> **Task statement**
Copy the following items word for word, all of them, but leave out the pictures.

<<<<

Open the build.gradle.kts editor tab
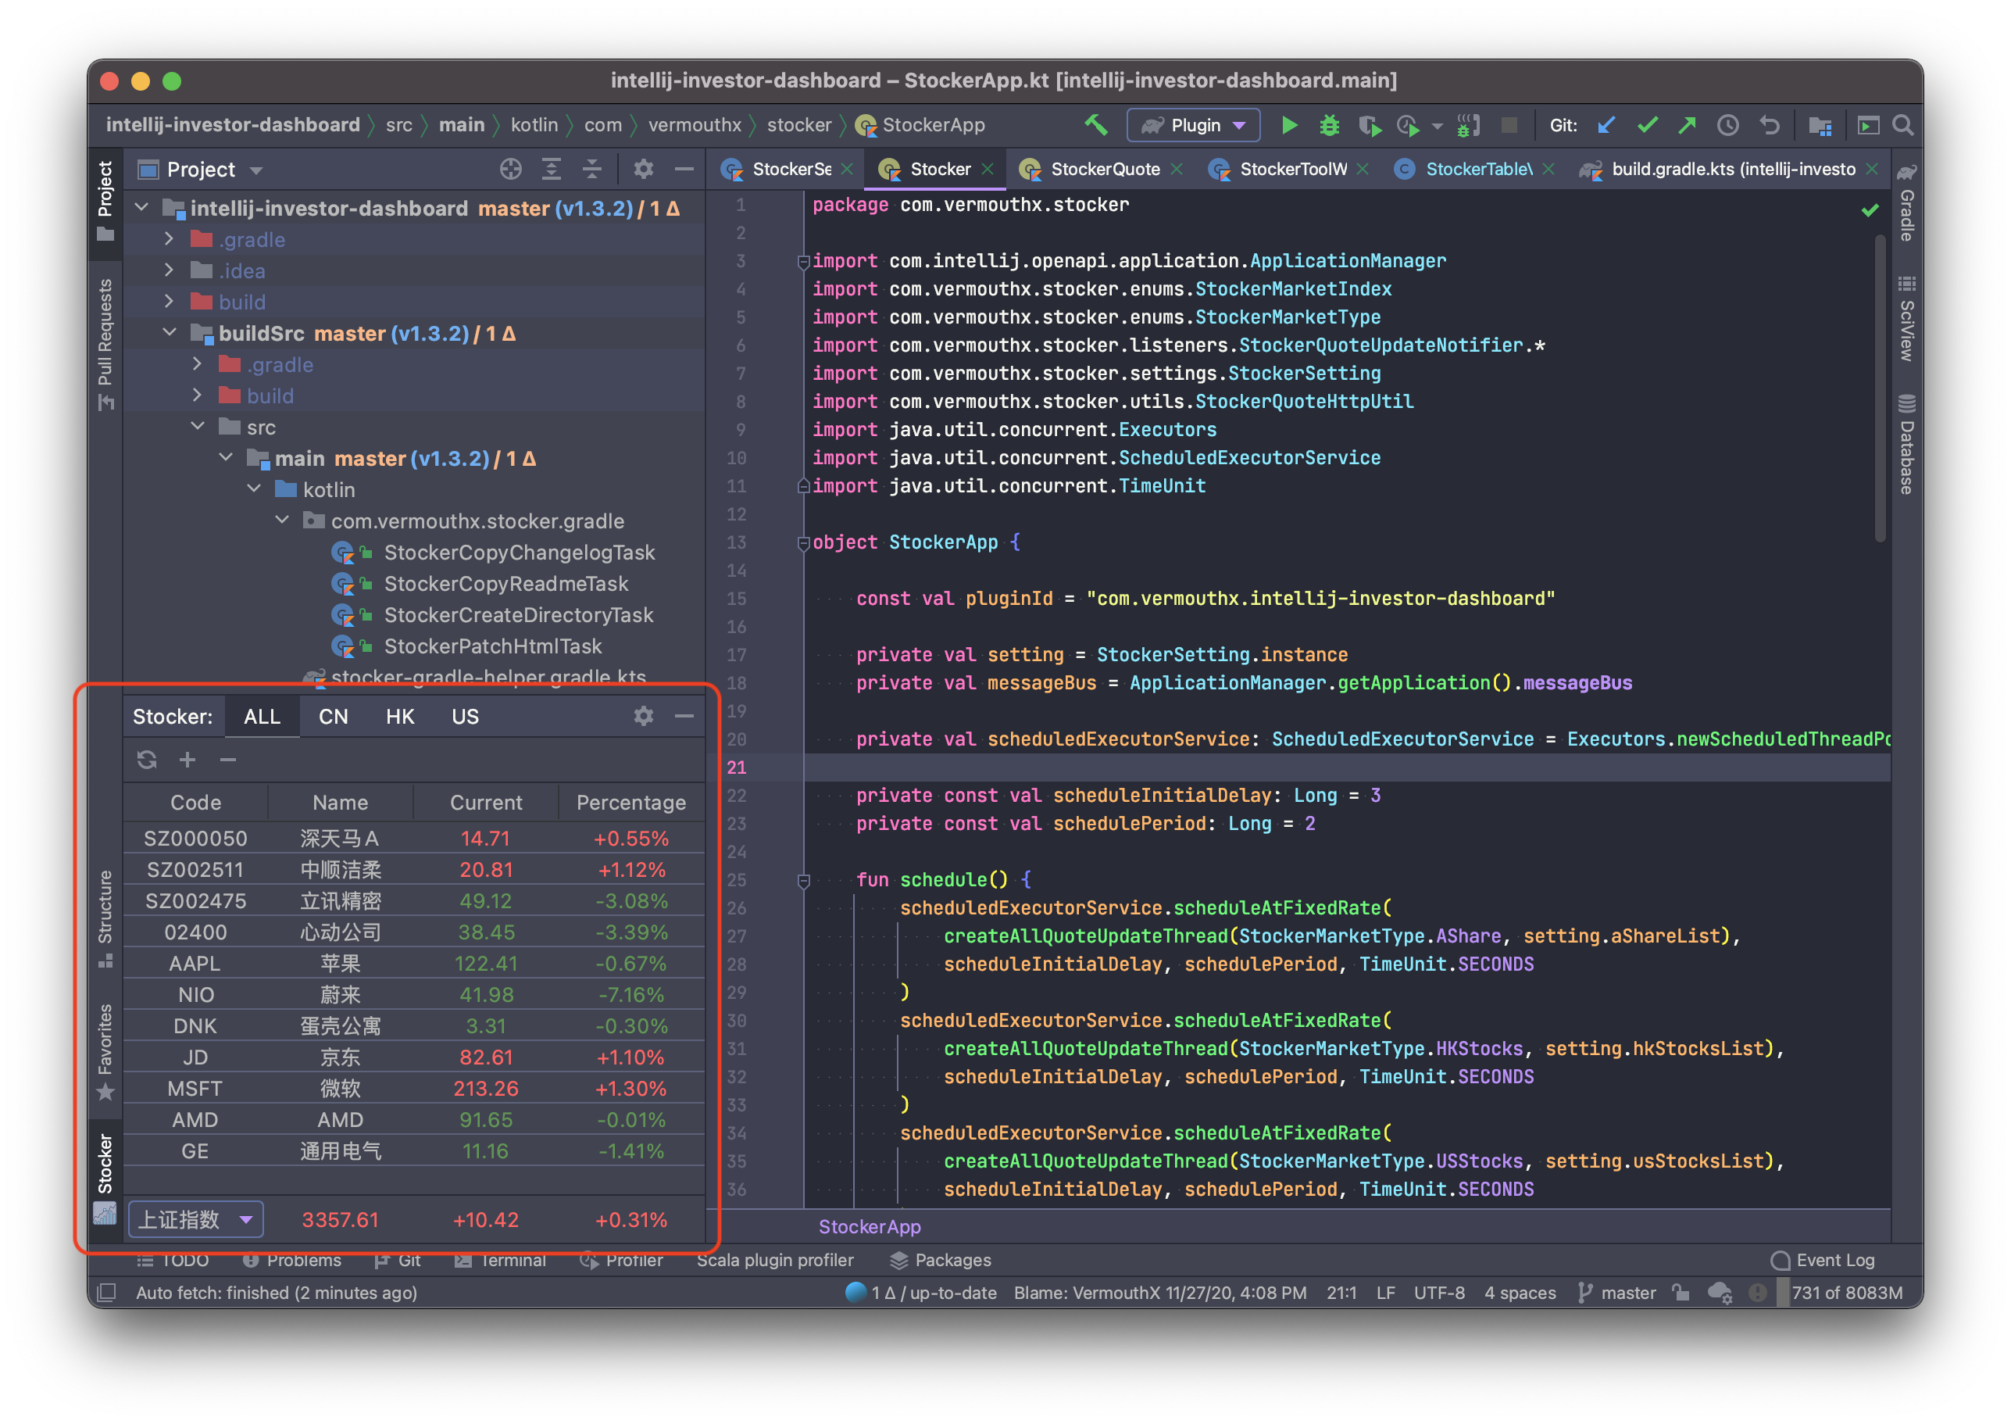2011x1424 pixels. [x=1732, y=169]
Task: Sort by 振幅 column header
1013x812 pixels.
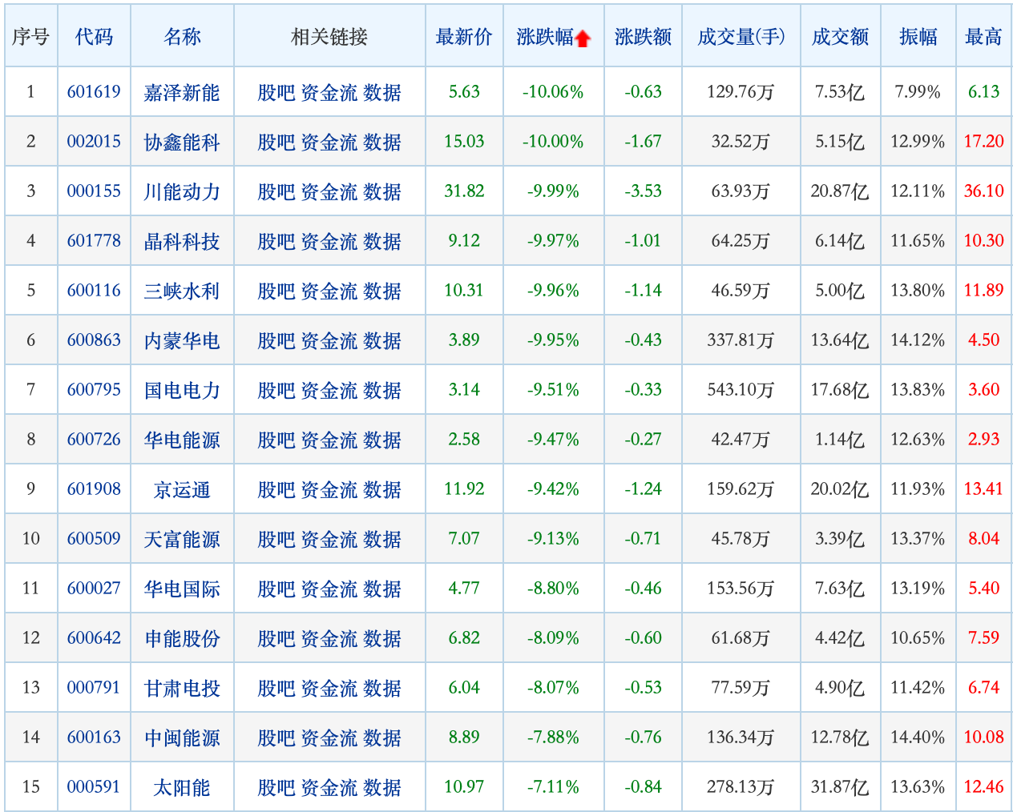Action: coord(918,37)
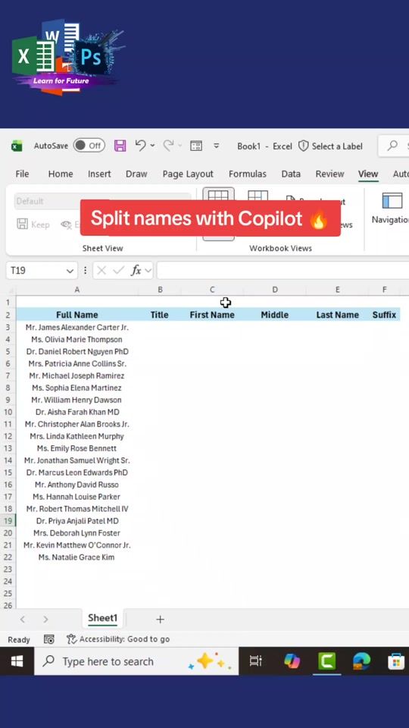Click Select a Label sensitivity button

(x=330, y=146)
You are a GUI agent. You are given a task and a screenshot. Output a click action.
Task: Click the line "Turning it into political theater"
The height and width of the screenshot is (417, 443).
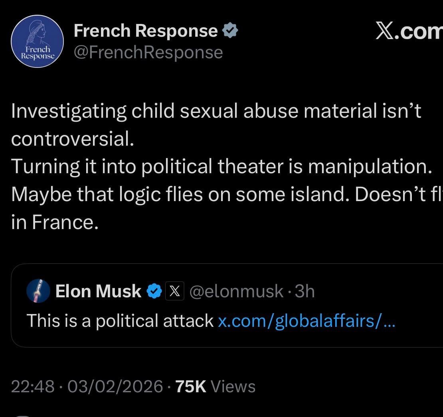(222, 166)
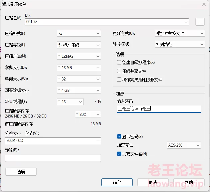Click the 确定 confirm button
Image resolution: width=210 pixels, height=192 pixels.
[117, 182]
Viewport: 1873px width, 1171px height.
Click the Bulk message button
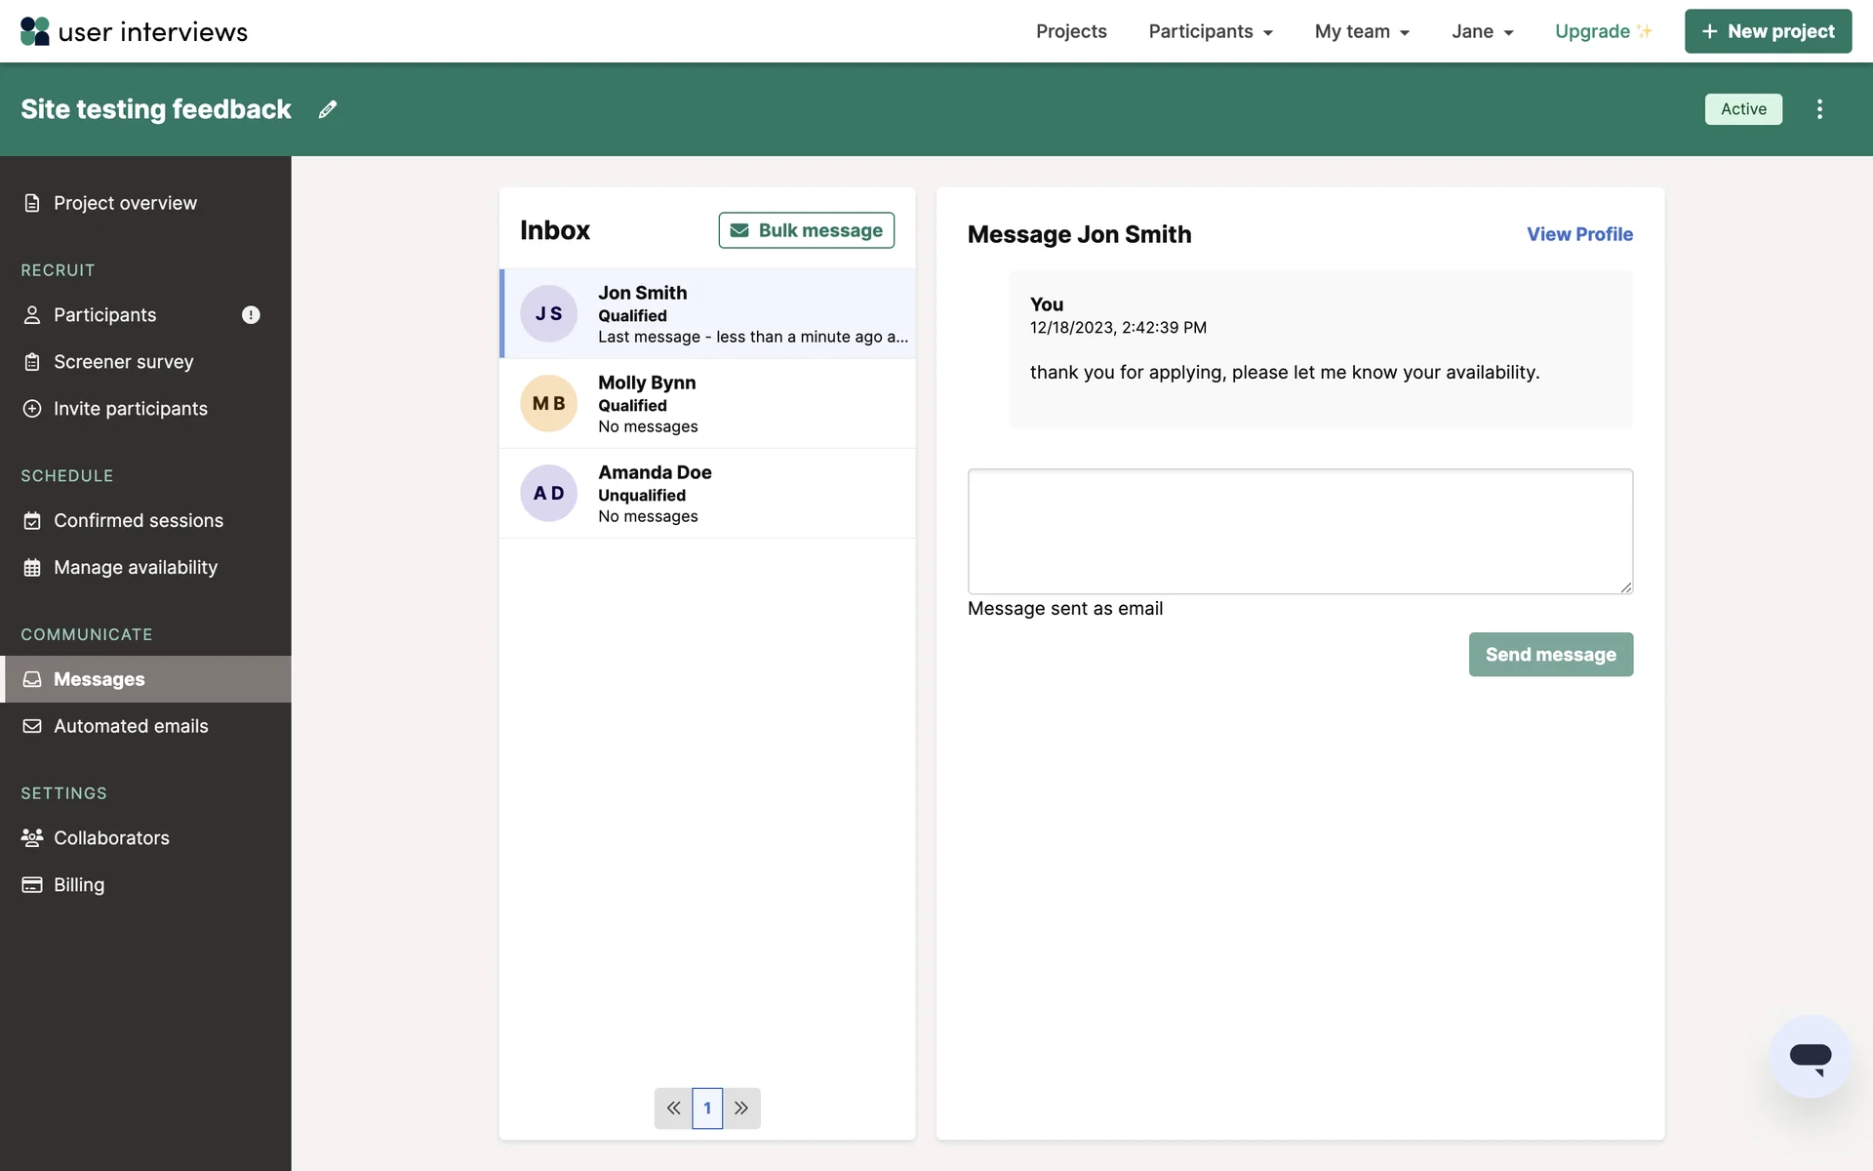(x=806, y=230)
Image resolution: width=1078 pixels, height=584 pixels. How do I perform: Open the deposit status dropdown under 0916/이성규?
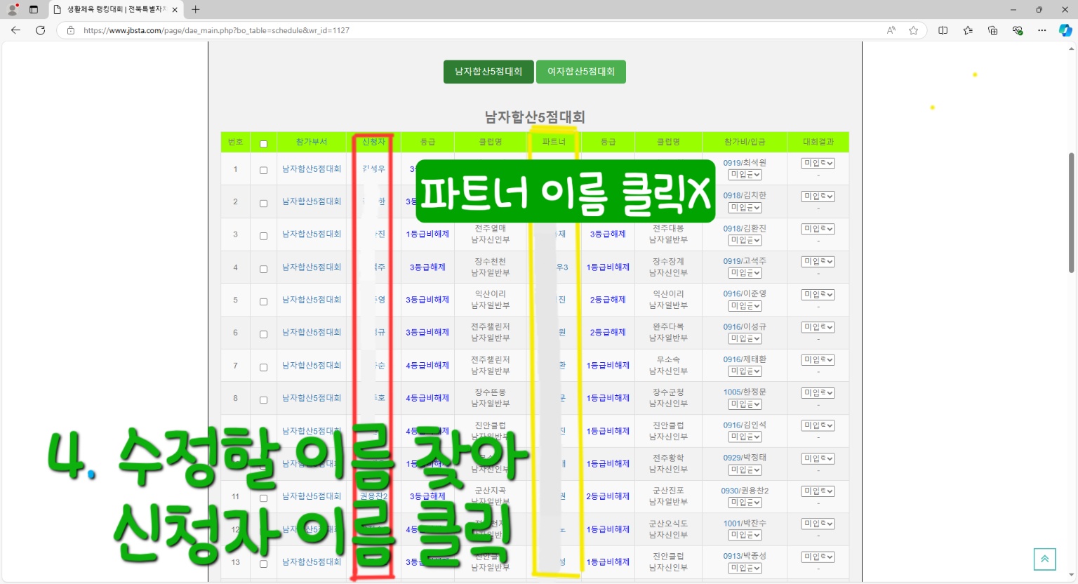745,338
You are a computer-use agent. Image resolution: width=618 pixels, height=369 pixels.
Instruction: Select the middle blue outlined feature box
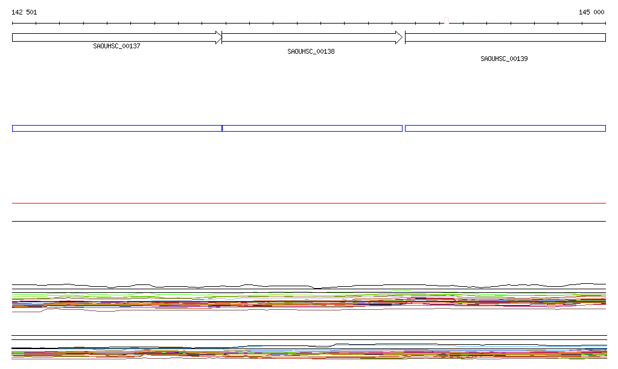[x=312, y=128]
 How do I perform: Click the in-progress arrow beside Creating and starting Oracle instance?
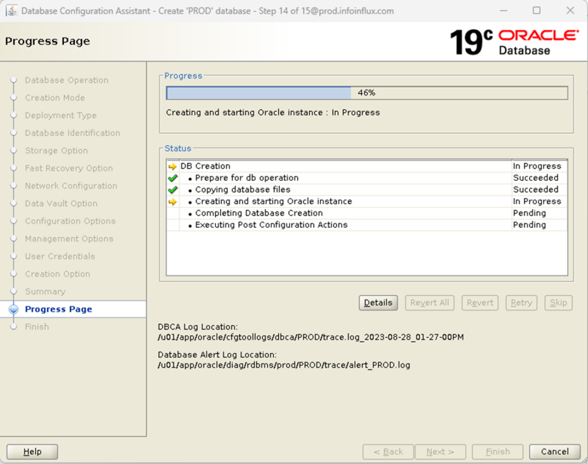tap(172, 201)
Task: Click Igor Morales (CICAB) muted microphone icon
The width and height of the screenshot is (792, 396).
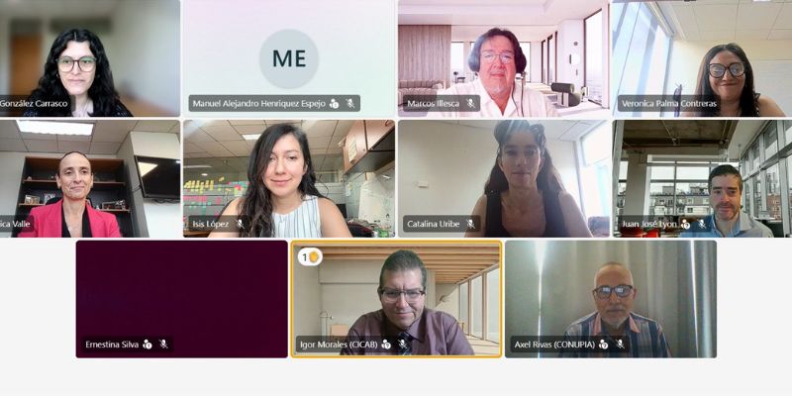Action: 403,344

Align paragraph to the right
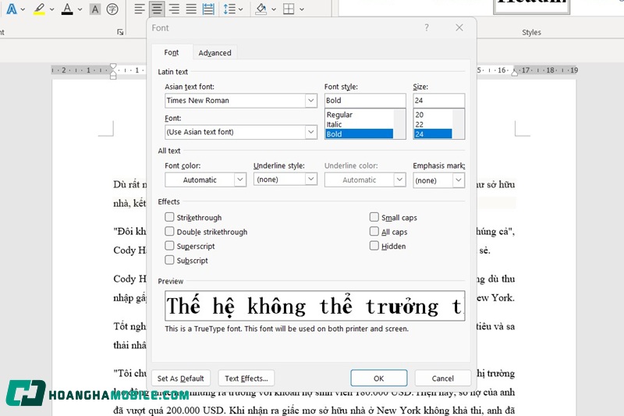click(x=174, y=9)
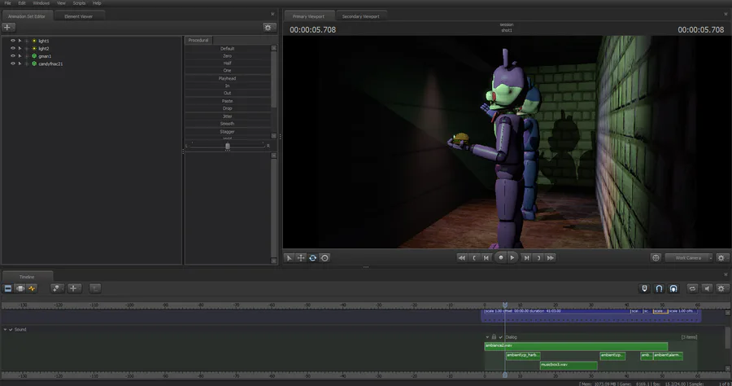732x386 pixels.
Task: Switch to the Clip Editor mode icon
Action: click(8, 288)
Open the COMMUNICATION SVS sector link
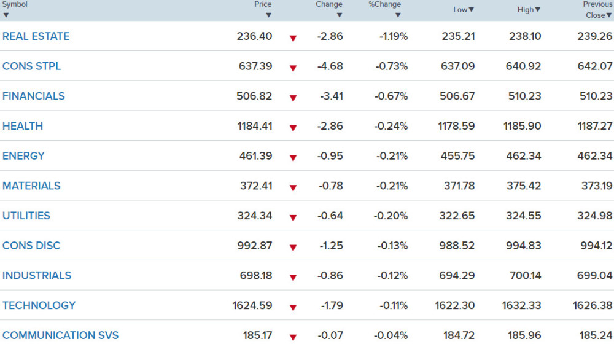 point(60,335)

>>>>

> **Solution for this problem**
Open the build.gradle.kts editor tab
2011x1424 pixels. [x=1732, y=169]
Task: Sort by 振幅 column header
1013x812 pixels.
Action: coord(918,37)
Click Select a Label sensitivity button

(x=330, y=146)
You are a GUI agent. You are given a task and a screenshot. Output a click action.
Task: Click the line "Turning it into political theater"
The height and width of the screenshot is (417, 443).
(222, 166)
Click the 确定 confirm button
Image resolution: width=210 pixels, height=192 pixels.
[117, 182]
Viewport: 1873px width, 1171px height.
Click the Bulk message button
(x=806, y=230)
Image resolution: width=1078 pixels, height=584 pixels. How do I perform: Open the deposit status dropdown under 0916/이성규?
745,338
You are a computer-use agent. Image resolution: width=618 pixels, height=369 pixels.
Instruction: Select the middle blue outlined feature box
[x=312, y=128]
 How do I perform: Click the in-progress arrow beside Creating and starting Oracle instance?
tap(172, 201)
Task: Click Igor Morales (CICAB) muted microphone icon
The width and height of the screenshot is (792, 396).
Action: 403,344

Align paragraph to the right
click(x=174, y=9)
732x386 pixels.
Task: Switch to the Clip Editor mode icon
Action: click(8, 288)
Open the COMMUNICATION SVS sector link
 point(60,335)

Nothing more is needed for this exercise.